BRIEF ->
Look for the line with "Given: Open the Damac team link"; please transcribe it and every later line in the entries exactly, up to the end, leaving pictures out.

[Stored data entries]
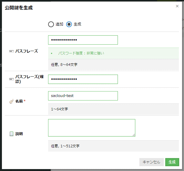Screen dimensions: 184x171
Task: Click the パスフレーズ(確認) confirmation input field
Action: pos(83,79)
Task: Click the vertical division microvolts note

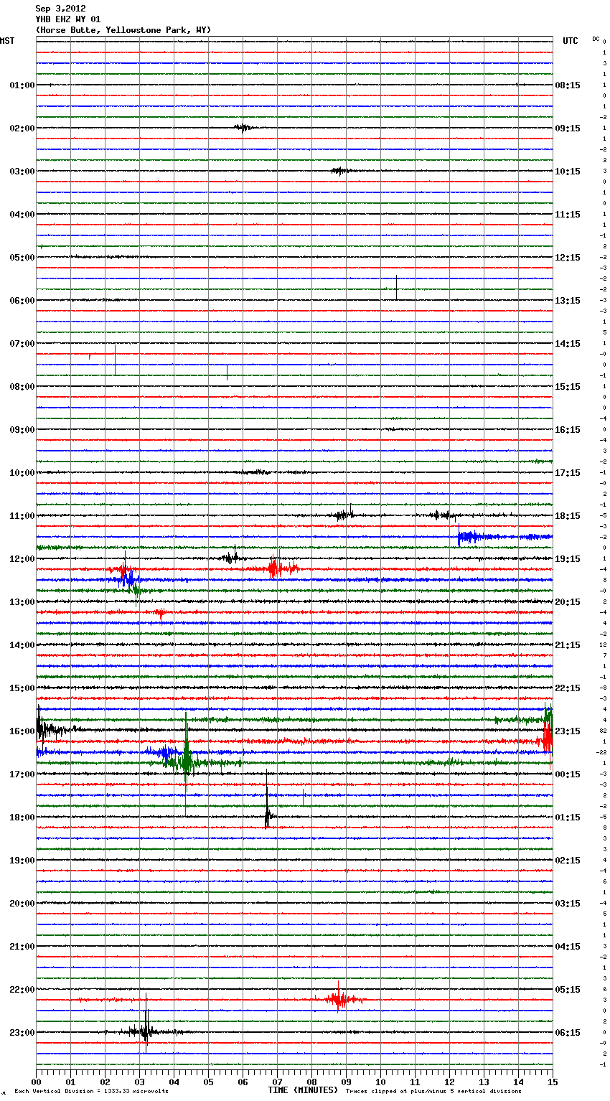Action: click(x=91, y=1091)
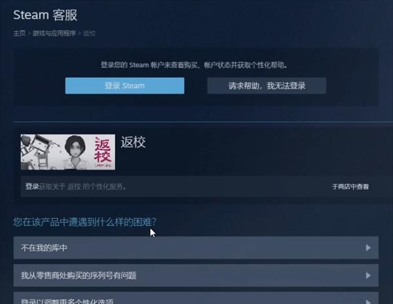393x304 pixels.
Task: Click the second breadcrumb separator arrow
Action: pos(79,33)
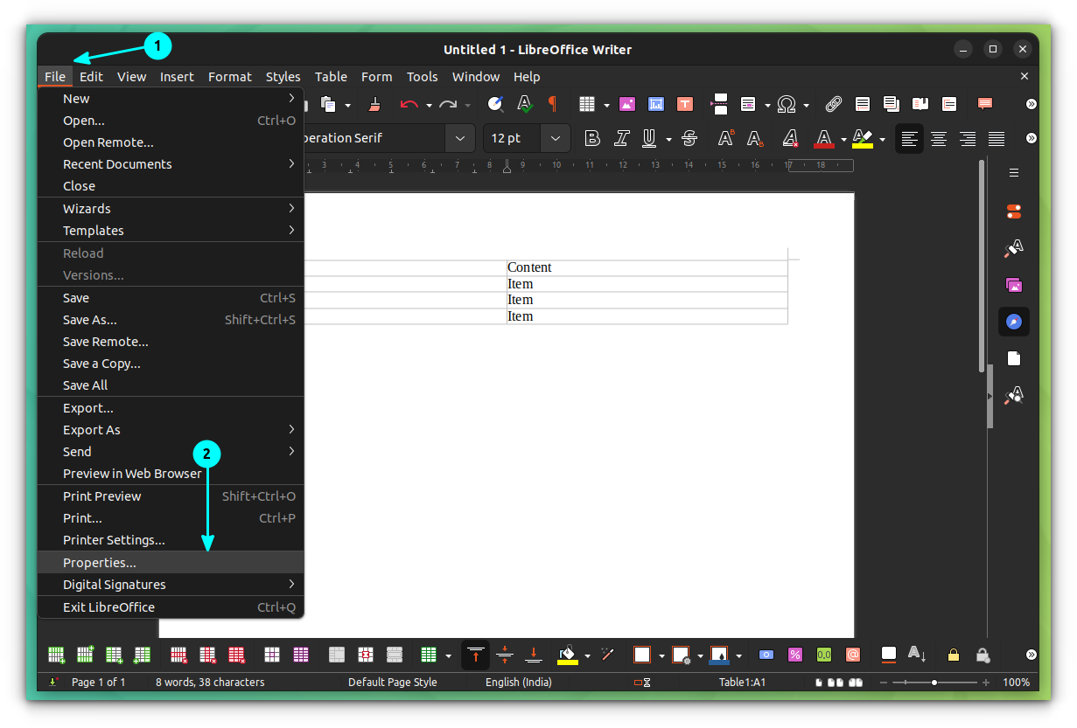The height and width of the screenshot is (728, 1077).
Task: Open the font size dropdown
Action: [555, 138]
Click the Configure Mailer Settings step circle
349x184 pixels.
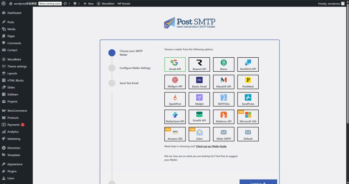(x=112, y=68)
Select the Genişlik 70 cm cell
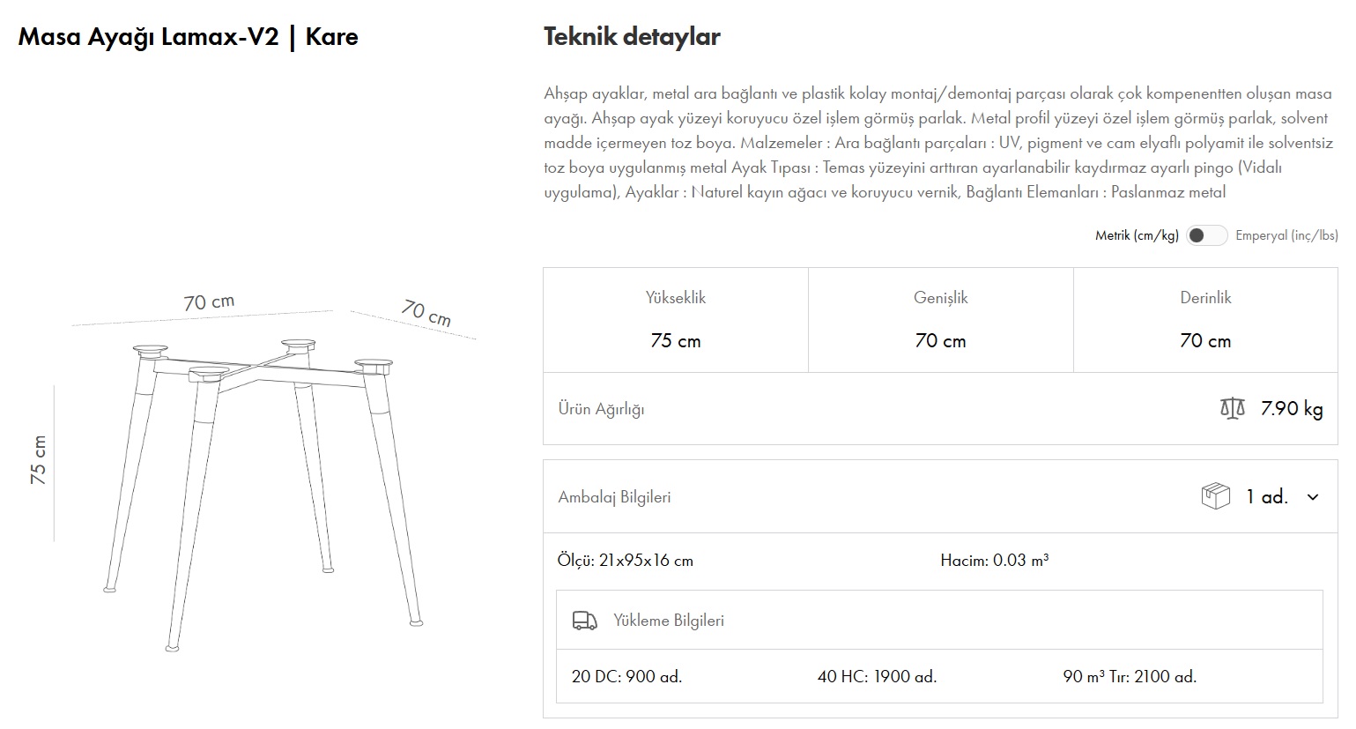 point(940,320)
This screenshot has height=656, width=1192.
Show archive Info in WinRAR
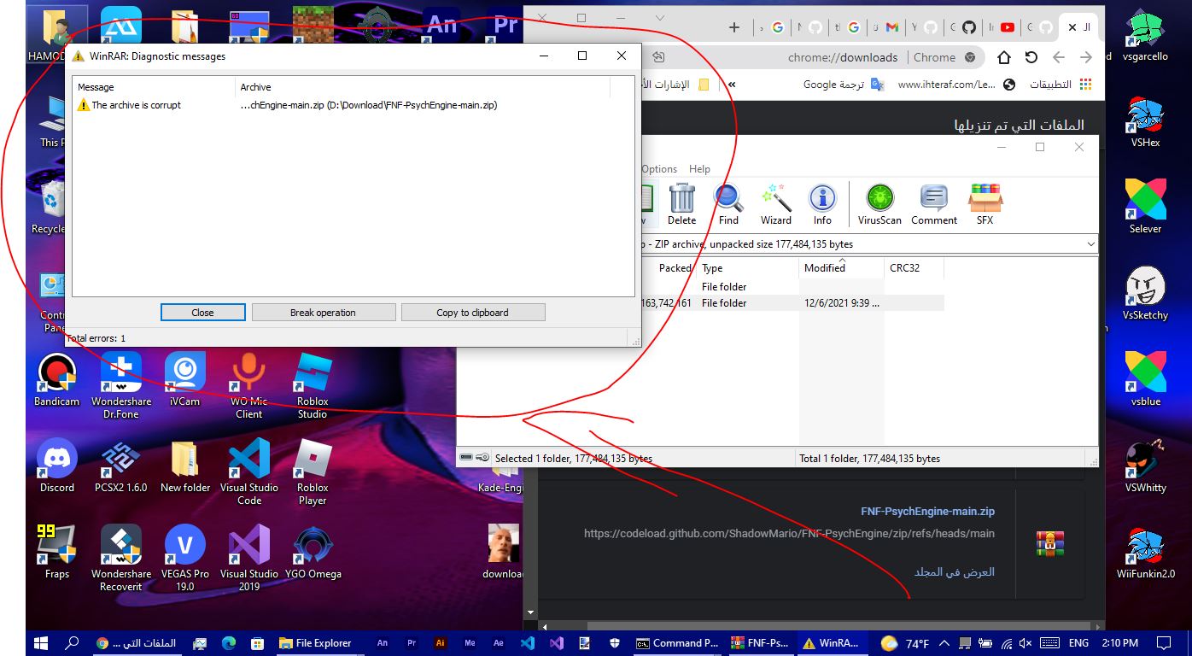pyautogui.click(x=821, y=203)
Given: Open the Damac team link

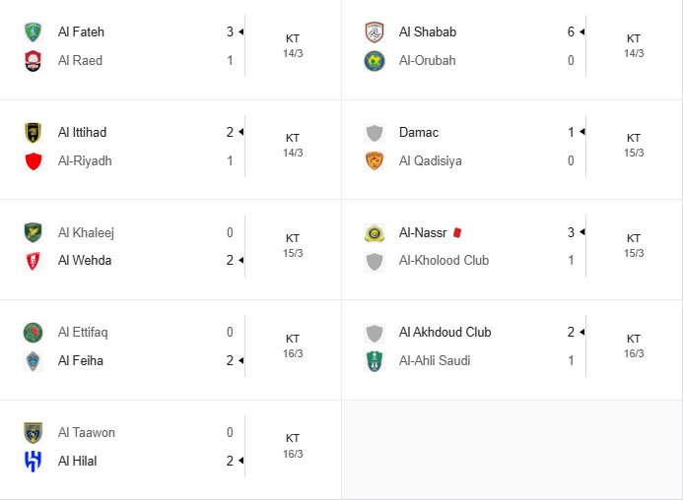Looking at the screenshot, I should 419,132.
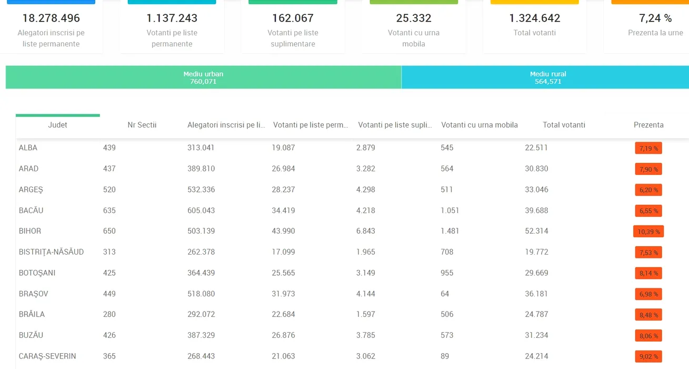Select the BIHOR county row name
Screen dimensions: 689x369
30,231
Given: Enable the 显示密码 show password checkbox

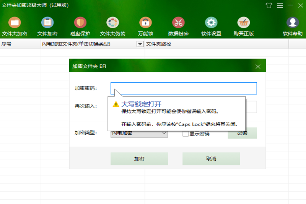Looking at the screenshot, I should pyautogui.click(x=186, y=134).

SOLVED PROBLEM ->
Given: Open the Damac team link

Looking at the screenshot, I should 419,132.
Select the BIHOR county row name
Screen dimensions: 689x369
30,231
Given: Enable the 显示密码 show password checkbox

Looking at the screenshot, I should pyautogui.click(x=186, y=134).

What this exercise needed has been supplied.